L’officier Glub s’assoit devant son bureau, insère une feuille dans la machine à écrire et vérifie que sa tasse de café est encore chaude. Se relève pour la remplir de café chaud. Se rassoit devant la feuille blanche, prêt à rédiger son rapport. Et se demande comment diantre il va pouvoir expliquer la situation à ses supérieurs.
Sa mission sur Terre lui semblait d’une simplicité enfantine, il lui suffisait de s’accoupler avec une des créatures autochtones (qui, il est vrai, présentent de grandes similarités avec les habitants de l’astéroïde B612) un nombre suffisant de fois afin de déterminer si un croisement est envisageable entre leurs deux espèces.
Chez lui, cette mission aurait duré un mois tout au plus, mais ici, il est tombé sur quelques complications que son équipe de support technique n’avait pas envisagées. Certes, la détermination du sexe des individus a été chose relativement aisée, et Glub n’a abordé qu’une fois par erreur un jeune mâle qui présentait pourtant plusieurs attributs qu’il aurait qualifié de féminin (longue chevelure, absence de pilosité sur le reste du corps, une peau douce, une voix légèrement aigüe et rire haut perché). Mais une fois le (ou plutôt la) bon partenaire en face de lui, tout a commencé à se gâter…
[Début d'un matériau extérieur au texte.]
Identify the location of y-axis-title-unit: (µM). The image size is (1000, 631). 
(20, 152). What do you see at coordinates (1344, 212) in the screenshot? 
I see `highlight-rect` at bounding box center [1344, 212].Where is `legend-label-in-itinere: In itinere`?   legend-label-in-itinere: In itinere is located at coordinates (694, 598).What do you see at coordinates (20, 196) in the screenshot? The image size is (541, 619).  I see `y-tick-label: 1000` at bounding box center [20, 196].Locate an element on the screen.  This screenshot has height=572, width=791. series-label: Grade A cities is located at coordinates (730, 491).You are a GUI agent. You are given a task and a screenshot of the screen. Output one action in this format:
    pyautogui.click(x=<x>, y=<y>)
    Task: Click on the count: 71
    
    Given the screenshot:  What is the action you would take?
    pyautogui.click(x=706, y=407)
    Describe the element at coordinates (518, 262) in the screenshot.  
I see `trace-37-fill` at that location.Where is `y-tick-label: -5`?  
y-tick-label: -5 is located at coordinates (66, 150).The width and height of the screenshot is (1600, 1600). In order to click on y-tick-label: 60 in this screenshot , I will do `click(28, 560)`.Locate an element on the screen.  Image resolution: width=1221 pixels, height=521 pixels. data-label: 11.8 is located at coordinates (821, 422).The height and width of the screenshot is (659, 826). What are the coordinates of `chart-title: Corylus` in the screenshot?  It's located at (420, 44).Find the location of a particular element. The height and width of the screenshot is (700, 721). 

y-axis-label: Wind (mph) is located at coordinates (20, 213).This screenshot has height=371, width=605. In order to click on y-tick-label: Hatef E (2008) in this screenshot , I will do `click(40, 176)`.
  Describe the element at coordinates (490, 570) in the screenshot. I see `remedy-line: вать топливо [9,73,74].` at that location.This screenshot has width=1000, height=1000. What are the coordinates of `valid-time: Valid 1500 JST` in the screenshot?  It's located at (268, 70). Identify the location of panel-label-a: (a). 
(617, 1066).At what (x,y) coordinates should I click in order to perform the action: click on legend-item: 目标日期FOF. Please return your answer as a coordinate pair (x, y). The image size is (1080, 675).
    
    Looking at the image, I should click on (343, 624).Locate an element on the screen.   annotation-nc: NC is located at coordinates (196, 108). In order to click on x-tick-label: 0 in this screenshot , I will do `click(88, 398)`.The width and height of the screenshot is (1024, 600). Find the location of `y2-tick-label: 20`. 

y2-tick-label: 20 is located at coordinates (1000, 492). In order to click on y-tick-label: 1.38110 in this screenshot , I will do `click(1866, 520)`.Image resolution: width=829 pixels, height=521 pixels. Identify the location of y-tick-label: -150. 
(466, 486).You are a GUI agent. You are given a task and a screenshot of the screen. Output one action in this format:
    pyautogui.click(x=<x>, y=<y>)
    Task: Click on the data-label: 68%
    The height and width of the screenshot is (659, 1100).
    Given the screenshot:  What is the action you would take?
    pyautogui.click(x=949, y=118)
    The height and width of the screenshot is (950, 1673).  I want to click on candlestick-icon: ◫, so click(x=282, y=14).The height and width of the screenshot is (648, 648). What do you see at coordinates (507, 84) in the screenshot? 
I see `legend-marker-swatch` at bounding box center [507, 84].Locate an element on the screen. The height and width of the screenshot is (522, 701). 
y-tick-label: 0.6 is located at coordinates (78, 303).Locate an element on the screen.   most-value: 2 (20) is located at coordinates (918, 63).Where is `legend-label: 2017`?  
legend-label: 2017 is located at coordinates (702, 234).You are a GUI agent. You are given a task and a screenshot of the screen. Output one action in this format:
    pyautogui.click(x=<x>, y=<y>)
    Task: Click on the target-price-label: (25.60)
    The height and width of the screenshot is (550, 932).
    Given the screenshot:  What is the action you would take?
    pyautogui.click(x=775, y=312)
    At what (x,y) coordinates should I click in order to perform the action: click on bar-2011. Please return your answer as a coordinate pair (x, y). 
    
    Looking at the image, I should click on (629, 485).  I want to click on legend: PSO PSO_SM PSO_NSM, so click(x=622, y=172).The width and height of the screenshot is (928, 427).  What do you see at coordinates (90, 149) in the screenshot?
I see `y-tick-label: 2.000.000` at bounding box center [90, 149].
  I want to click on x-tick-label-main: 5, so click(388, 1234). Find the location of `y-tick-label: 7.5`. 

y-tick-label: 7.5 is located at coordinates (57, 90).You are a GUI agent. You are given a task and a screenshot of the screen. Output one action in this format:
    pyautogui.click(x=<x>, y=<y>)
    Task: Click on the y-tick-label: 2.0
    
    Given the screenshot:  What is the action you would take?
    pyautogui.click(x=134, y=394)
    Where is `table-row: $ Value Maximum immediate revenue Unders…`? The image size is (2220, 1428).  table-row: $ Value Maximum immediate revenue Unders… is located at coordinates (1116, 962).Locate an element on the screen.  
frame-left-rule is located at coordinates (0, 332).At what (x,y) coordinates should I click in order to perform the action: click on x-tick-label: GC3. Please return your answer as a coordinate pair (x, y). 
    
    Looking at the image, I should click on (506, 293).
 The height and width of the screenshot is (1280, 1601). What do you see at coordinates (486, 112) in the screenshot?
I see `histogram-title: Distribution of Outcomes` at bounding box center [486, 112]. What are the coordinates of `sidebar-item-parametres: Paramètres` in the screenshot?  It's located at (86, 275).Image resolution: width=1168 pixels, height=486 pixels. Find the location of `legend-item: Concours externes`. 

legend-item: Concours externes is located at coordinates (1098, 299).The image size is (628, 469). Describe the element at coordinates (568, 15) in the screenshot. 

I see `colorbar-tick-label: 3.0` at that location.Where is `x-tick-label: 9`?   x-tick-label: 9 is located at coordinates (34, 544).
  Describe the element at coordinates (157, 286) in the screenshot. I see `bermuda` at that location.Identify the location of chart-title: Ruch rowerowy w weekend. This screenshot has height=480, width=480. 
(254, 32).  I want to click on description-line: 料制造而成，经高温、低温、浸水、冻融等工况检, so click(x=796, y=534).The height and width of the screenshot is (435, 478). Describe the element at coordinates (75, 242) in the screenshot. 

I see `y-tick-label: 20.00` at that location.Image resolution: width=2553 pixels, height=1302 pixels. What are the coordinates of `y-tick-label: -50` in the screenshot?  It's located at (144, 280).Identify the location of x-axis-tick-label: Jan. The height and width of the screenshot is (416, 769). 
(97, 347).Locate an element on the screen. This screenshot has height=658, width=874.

Tout d’abord, les terriens sont des gens compliqués. Même s’ils ont envie de copuler, ils feront comme si ce n’était pas le cas, comme si le fait de dire à une femelle « j’ai envie de mélanger nos gènes » était honteux… Dans ces conditions, Glub a eu quelques déboires avant de comprendre qu’il fallait faire croire aux femelles qu’il avait envie de tout sauf de sexe avec elles. Ces déboires incluant la neutralisation fortuite d’un Terrien par trop possessif. Un autre point bizarre, d’ailleurs, la notion de propriété qu’ont les terriens vis-à-vis de « leur » mâle ou de « leur » femelle… Ce comportement de sexualité exclusive ne favorise aucunement les brassages génétiques, d’autant plus que la tendance majoritaire est l’accouplement au sein d’une même ethnie. Bizarre.
Ensuite, une fois que Glub a réussi à convaincre une ou plusieurs demoiselles de remplir sa mission, il s’est rendu compte que tout compte fait, recommencer rapidement avec la même femelle pour mettre toutes les chances de son côté n’était pas si facile. Alors même que les Terriens paraissent si jaloux et possessifs, aucune femelle ne s’est montrée possessive envers lui. Au contraire. Après l’acte, elles sont parties, simplement, sans lui donner le moyen de les revoir, et une fois même en lui demandant une rétribution financière ! Etrange. Comment se forment donc les couples s’il n’est pas possible d’aborder n’importe quel individu, et si, une fois cet individu conquis, il ne reste pas… Très paradoxal.
Lorsque Glub commençait à se dire que sa mission était vouée à l’échec, il rencontra une fille, relativement jeune, qui accepta de se donner à lui plusieurs jours de suite. Il réussit enfin à voir une femelle pendant plus de deux mois, mais se demandait quand même quelle était la durée de leur cycle, puisque la demoiselle ne semblait pas enceinte. Il lui posa la question, ce qui engendra une crise de fou rire chez sa partenaire. Il apprit plus tard que les humains mettent la plupart du temps tout en œuvre pour éviter de procréer, malgré la dépense énergétique engendrée par la production de gamètes. Après une réunion au sommet avec son équipe de soutien technique, il a compris que la planète Terre était trop petite pour une reproduction exponentielle des humains, et surtout que comme les Hommes ne maîtrisaient pas encore les rudiments de la colonisation spatiale, ils devaient forcément limiter leur nombre de naissances. Il demanda alors à sa partenaire la liste des modalités à remplir pour essayer plus activement d’avoir une descendance. Et il comprit que ce serait long… Très long, avant de pouvoir mener à bien sa mission.
D’abord l’entretien avec l’ascendance et les pairs de celle qu’il appelle maintenant sa « copine », puis l’acquisition d’un foyer commun, un point de théorie sur la pédagogie à appliquer quant à ce futur embryon… Elle lui a très clairement dit que cela se chiffrerait en années. Il a intégré cette notion, cela ne lui pose plus aucun problème, il espère que ses supérieurs comprendront.
Ce qui lui pose des problèmes, actuellement, ce sont plutôt les symptômes physiques qu’il commence à contracter, à chaque fois en présence de cette femme. Un mal de ventre affreux, le cœur qui s’emballe, quelques bouffées de chaleur. Il a bien l’impression que sa mission est compromise si elle lui a transmis une maladie, mais ce qui l’inquiète vraiment, c’est l’idée que ses supérieurs le rappellent à la base avant la fin.
Il doit réussir sa mission, il en est certain, ou mourir en essayant.